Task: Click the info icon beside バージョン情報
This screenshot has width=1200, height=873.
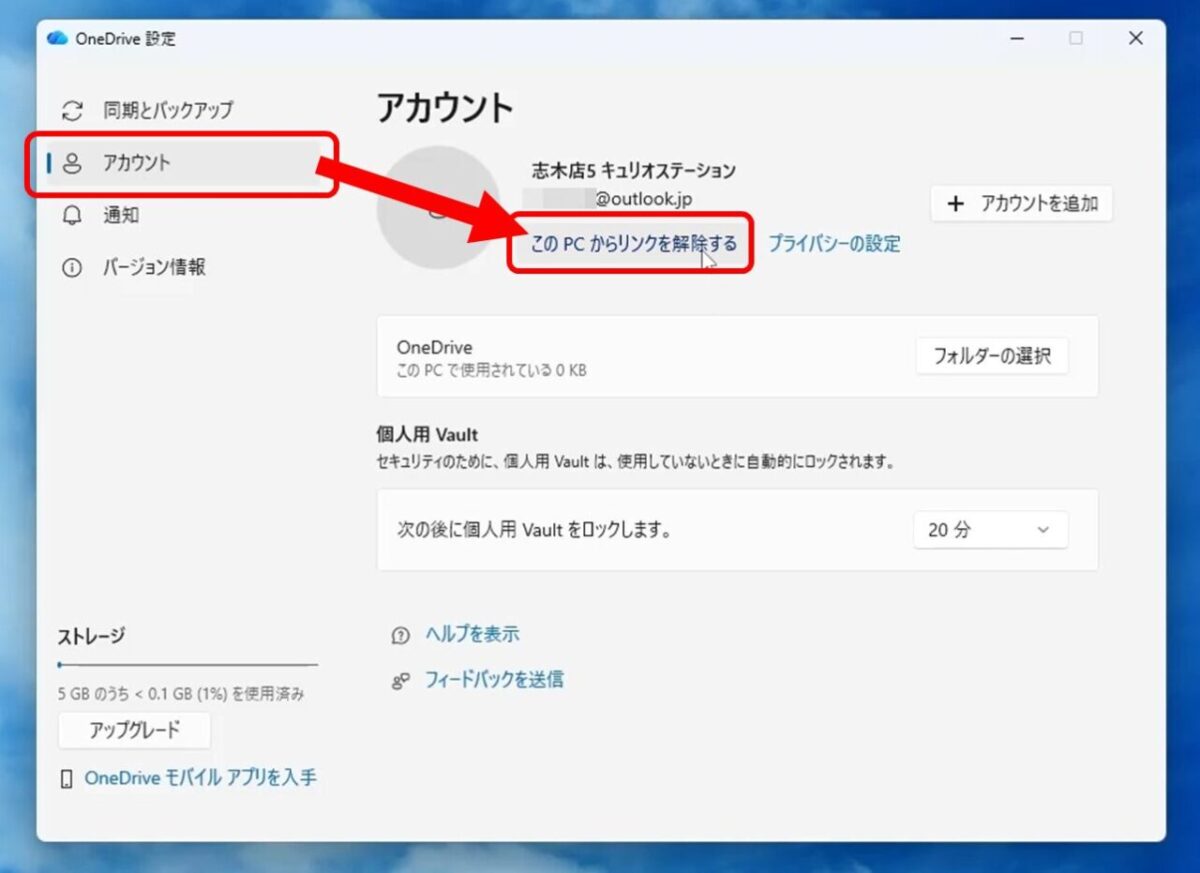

----

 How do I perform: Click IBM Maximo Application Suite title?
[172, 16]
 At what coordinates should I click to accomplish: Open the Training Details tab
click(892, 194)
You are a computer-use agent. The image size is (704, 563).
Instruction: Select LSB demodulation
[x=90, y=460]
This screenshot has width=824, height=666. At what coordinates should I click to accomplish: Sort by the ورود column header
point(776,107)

----

* WHAT THIS TASK INVOLVES *
Please output exactly the lines between the one holding "Task: Click the info icon beside バージョン情報" and the one holding "This screenshot has width=1200, height=873." in the records above, inclusive, and nothing more.

* ANSWER FOR THIS EXERCISE *
Task: Click the info icon beside バージョン情報
This screenshot has width=1200, height=873.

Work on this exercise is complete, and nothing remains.